Here's my Google Scholar.
Jump to selected publications.

Selected Publications

PREDILECT: Preferences Delineated with Zero-Shot Language-based Reasoning in Reinforcement Learning

Simon Holk*, Daniel Marta*, and Iolanda Leite
HRI'24

This paper aims to utilize the zero-shot capabilities of LLM in order to increase the granularity of preference-based feedback by extending my previous work. By letting the user give optional auxiliary textual descriptions of their preference we ensure that the reward function align with what the human actually wants as well as improve the sample-efficiency by avoiding over-sampling.

POLITE: Preferences Combined with Highlights in Reinforcement Learning

Simon Holk, Daniel Marta, and Iolanda Leite
ICRA'24 - Nominated for best HRI paper, best student paper, and best conference paper.

This paper aims to improve the granularity of preference-based feedback by adding temporal trajectory segmentation to highlight positive and negative parts. This helps avoid the uniform assignment of responsibility across the whole trajectory while it might just be some part that was actually preferred. The highlights are then optimized as an auxiliary task ensuring a improved shared representation.

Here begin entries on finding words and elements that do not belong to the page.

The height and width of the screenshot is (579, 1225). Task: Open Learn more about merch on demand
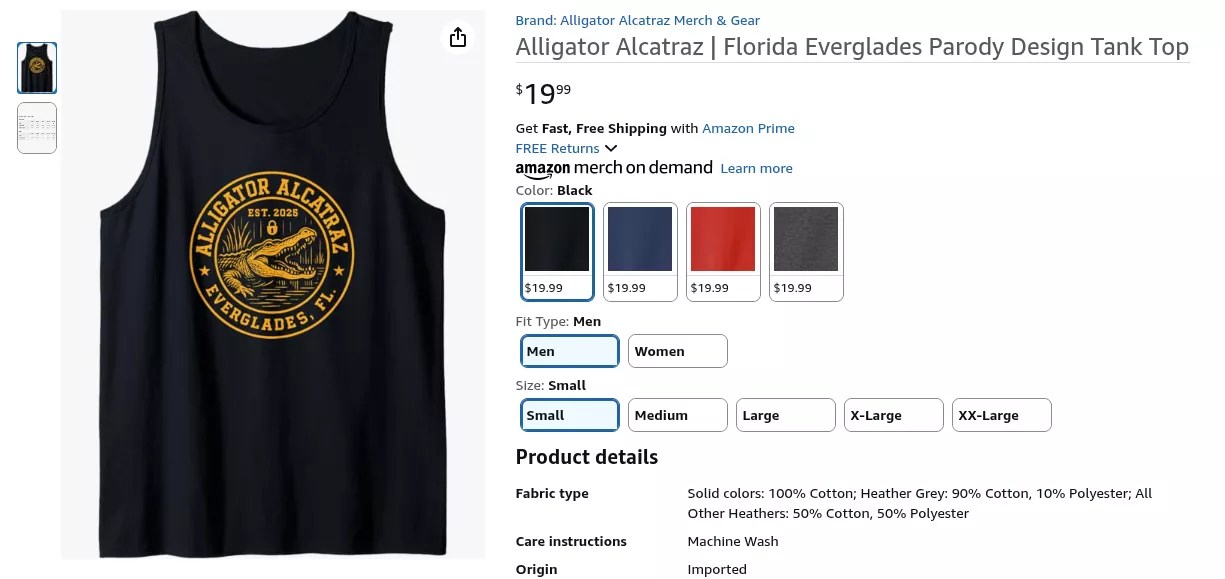(x=756, y=168)
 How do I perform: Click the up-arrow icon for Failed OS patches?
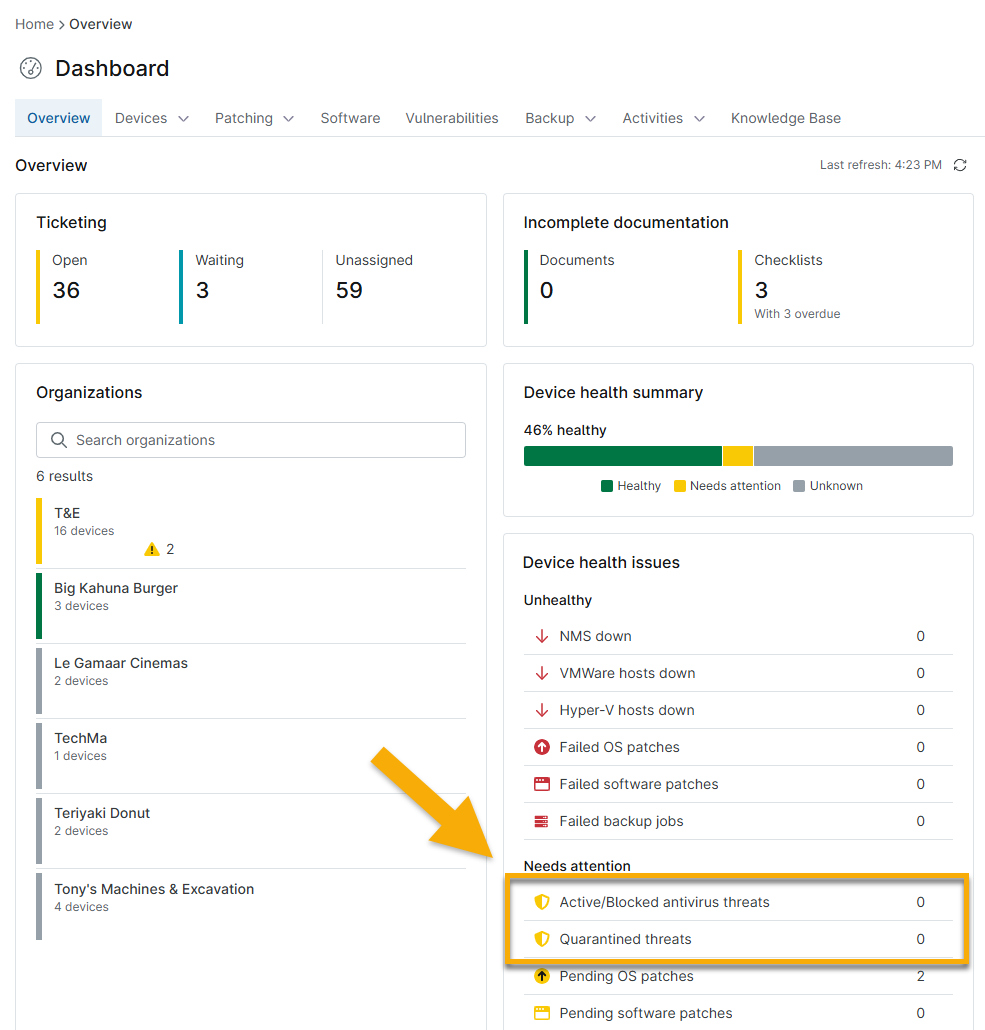pyautogui.click(x=541, y=747)
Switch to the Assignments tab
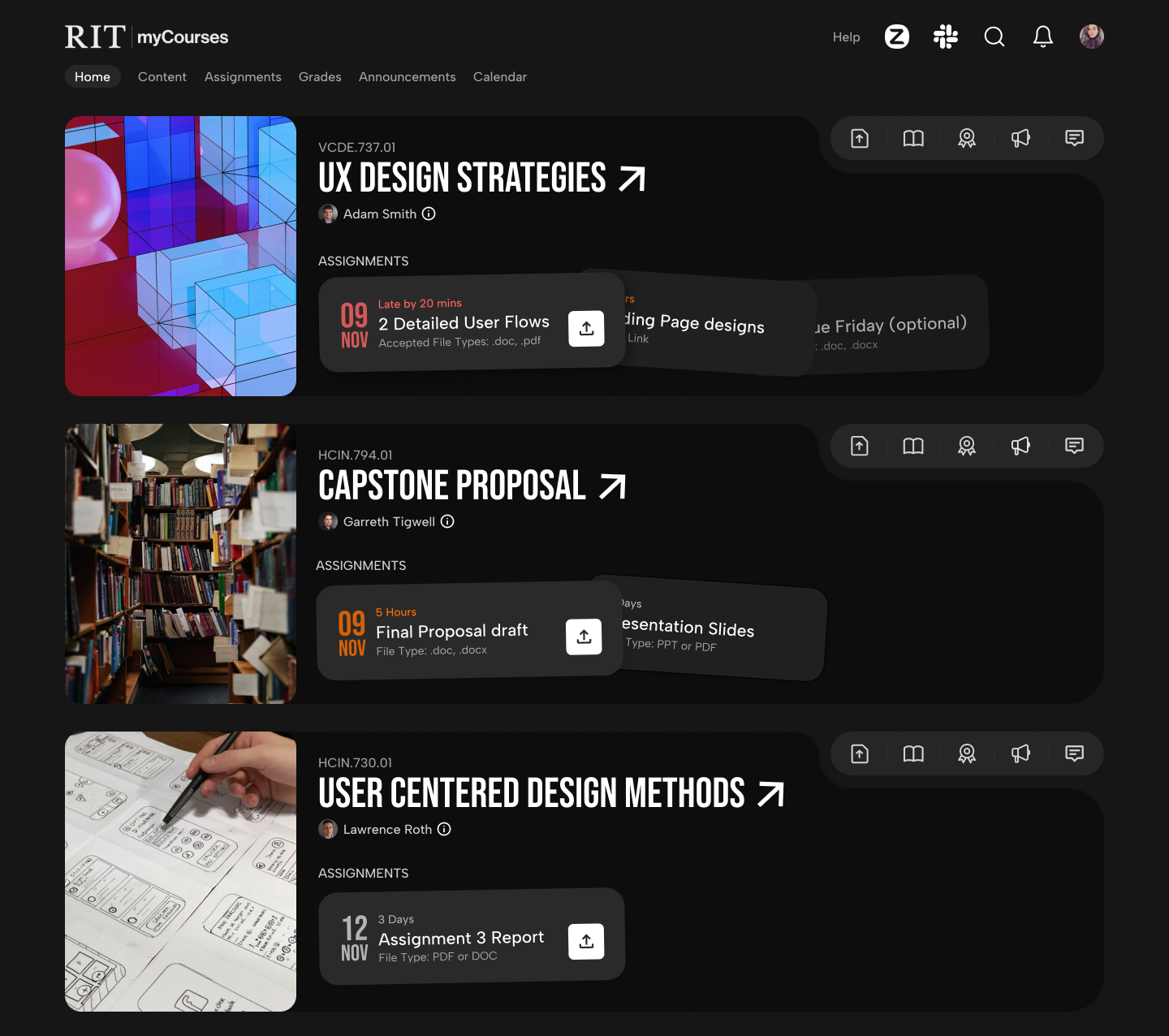This screenshot has height=1036, width=1169. click(243, 77)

SEQUEL: Semi-Supervised Preference-based RL with Query Synthesis via Latent Interpolation

Daniel Marta*, Simon Holk*, Christian Pek, Jana Tumova, and Iolanda Leite
ICRA'24

By utilizing semi-supervised learning we can improve the sample-efficiency by augmenting the preferences provided by humans. We train a VAE to learn a latent representation and thereafter synthesise new queries from existing ones by interpolating the trajectory pairs. The idea is that if a user prefers traj A over traj B, even if they are a bit closer (like 10%) they would still prefer it. This helps the feedback generalize better.

VARIQuery: VAE Segment-based Active Learning for Query Selection in Preference-based Reinforcement Learning

Daniel Marta*, Simon Holk*, Christian Pek, Jana Tumova, and Iolanda Leite
IROS'23

This paper addresses the often-overlooked aspect of query selection, which is closely related to active learning (AL). We propose a novel query selection approach that leverages variational autoencoder (VAE) representations of state sequences. In this manner, we formulate queries that are diverse in nature while simultaneously taking into account reward model estimations.

Aligning Human Preferences with Baseline Objectives in Reinforcement Learning

Daniel Marta, Simon Holk, Christian Pek, Jana Tumova, and Iolanda Leite
ICRA'23

By considering baseline objectives to be designed beforehand, we are able to narrow down the policy space, solely requesting human attention when their input matters the most. To allow for control over the optimization of different objectives, our approach contemplates a multi-objective setting. We achieve human-compliant policies by sequentially training an optimal policy from a baseline specification and collecting queries on pairs of trajectories.